Mato Grosso do Sul registra avanços na recuperação de pastagens degradadas e na transição para uma agropecuária mais produtiva e sustentável, segundo dados oficiais.
Em 2023, o estado contabilizou cerca de 4,7 milhões de hectares de pastagens degradadas passíveis de recuperação, de acordo com o Programa Nacional de Conversão de Pastagens Degradadas (PNCPD). A condição de degradação está associada à expansão histórica da pecuária extensiva, manejo inadequado, baixa lotação animal, falta de reposição de nutrientes, solos arenosos e longos períodos de seca.
Relatório da Coordenadoria de Agricultura da Secretaria de Estado de Meio Ambiente, Desenvolvimento, Ciência, Tecnologia e Inovação (Semadesc), com base em dados do MapBiomas, mostra redução significativa das áreas de pastagens com baixo vigor: de 6,2 milhões de hectares em 2010 para 2,9 milhões em 2024 — queda de aproximadamente 52%.

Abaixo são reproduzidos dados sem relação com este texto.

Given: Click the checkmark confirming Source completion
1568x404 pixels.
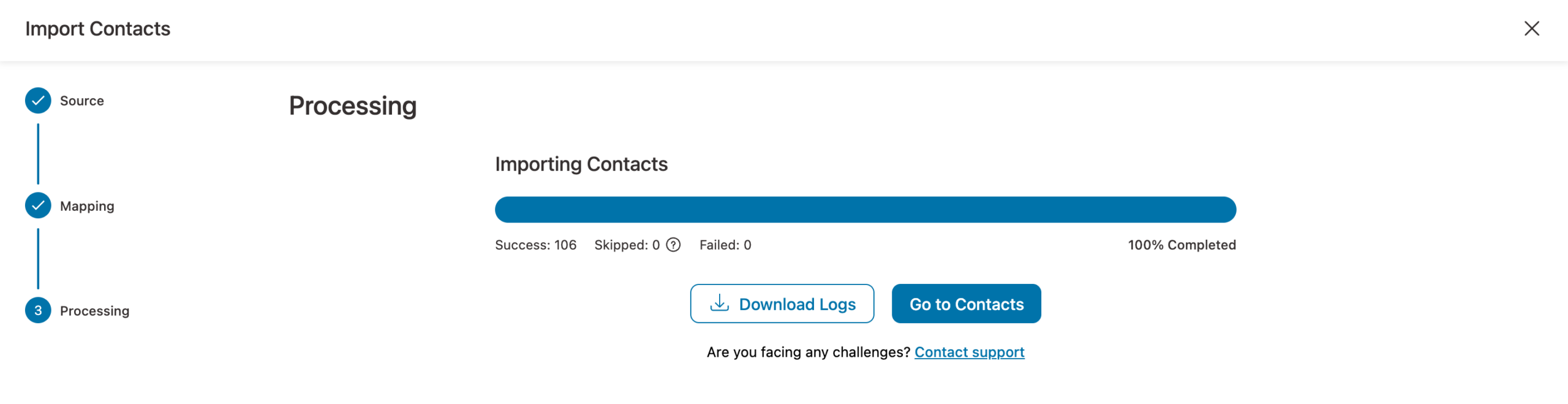Looking at the screenshot, I should (x=39, y=101).
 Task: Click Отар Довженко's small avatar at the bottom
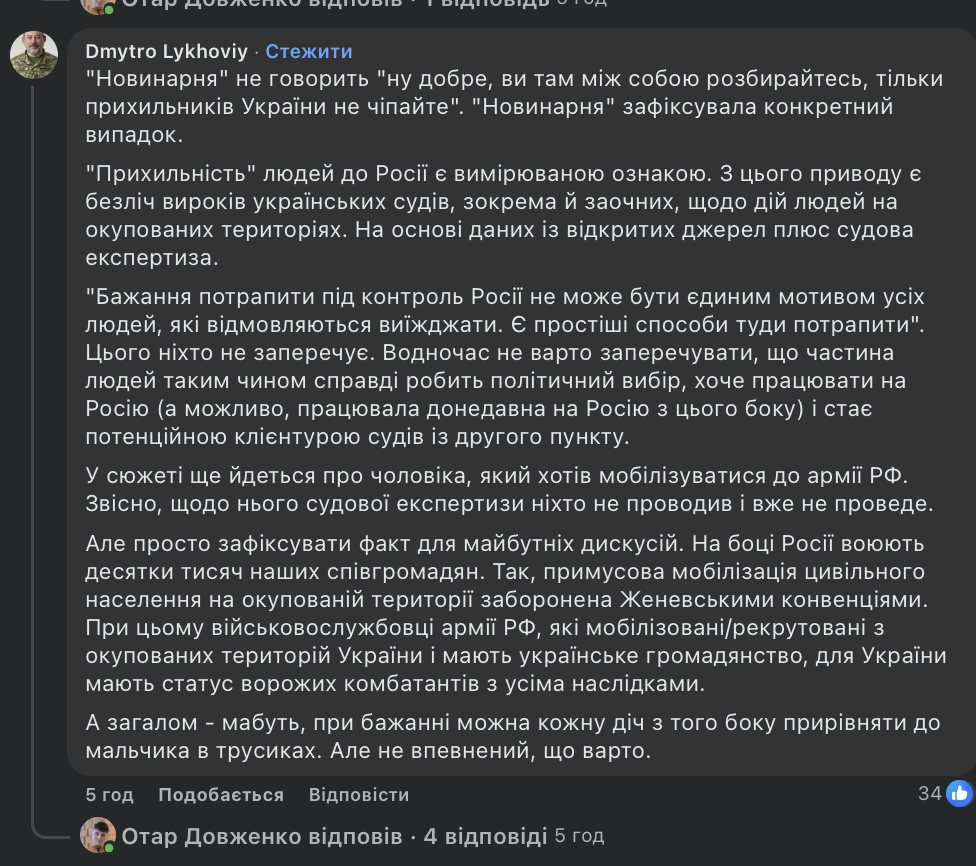[98, 835]
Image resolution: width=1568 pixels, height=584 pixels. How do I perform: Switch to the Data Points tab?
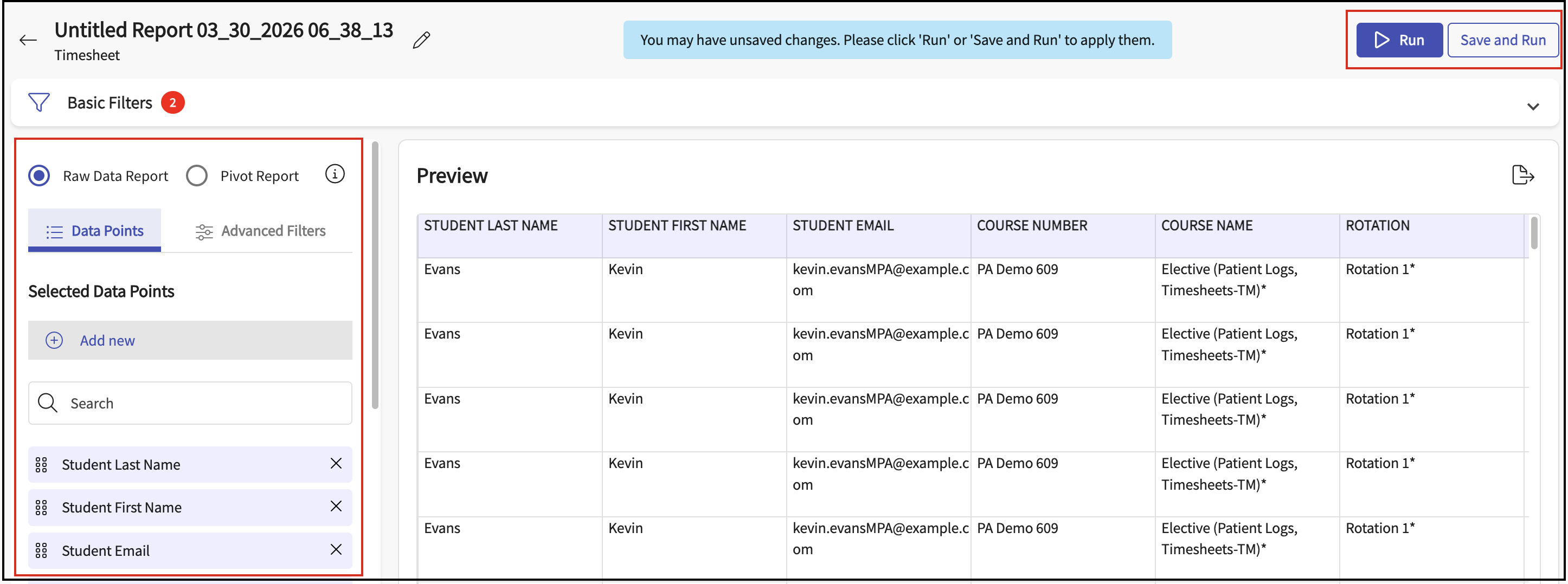[x=95, y=231]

O recuo nas áreas de baixo vigor foi vinculado à adoção de novas tecnologias, práticas de conservação do solo e sistemas produtivos mais sustentáveis. A Integração Lavoura-Pecuária-Floresta (ILPF) é destaque, com mais de 3,6 milhões de hectares implantados no estado.
Parte das áreas avaliadas encontra-se no Pantanal, em campos nativos classificados como de uso restrito e, portanto, protegidos pela legislação ambiental, sem possibilidade de alteração. As análises por imagens de satélite também sofrem influência da sazonalidade, sobretudo em períodos de estiagem, o que pode afetar índices de vegetação e a interpretação do vigor das pastagens.
Na esfera de financiamento e políticas públicas, o Fundo Constitucional do Centro-Oeste (FCO) destinou, no ano passado, mais de R$ 500 milhões para projetos de correção do solo e recuperação de pastagens na modalidade FCO Rural. Desse total, foram aplicados mais de R$ 180 milhões em reformas de pastagens por meio de 93 cartas consulta e quase R$ 400 milhões em 170 projetos de correção do solo.
O governo estadual também opera programas estruturantes voltados à recuperação e à conservação do solo e da água, entre eles o Plano Estadual de Manejo e Conservação de Solo e Água (PROSOLO), que incentiva práticas conservacionistas, restauração de áreas erodidas e adequação de estradas vicinais em parceria com prefeituras e produtores.
Outras iniciativas em curso incluem o Precoce MS, que estimula a produção de carne bovina de qualidade mediante bonificações vinculadas a práticas sustentáveis e manejo adequado das pastagens; o Programa Estadual de Irrigação – MS IRRIGA, voltado ao uso racional da água e tecnologias de irrigação; e o Plano Estadual ABC+, focado na difusão de tecnologias sustentáveis como plantio direto, uso de bioinsumos e intensificação sustentável da pecuária.
O conjunto de medidas — técnicas, regulatórias e financeiras — vem sendo apontado como peça-chave para elevar a produtividade e reduzir a pressão por abertura de novas áreas agrícolas, além de contribuir para a redução das emissões de gases de efeito estufa no setor agropecuário.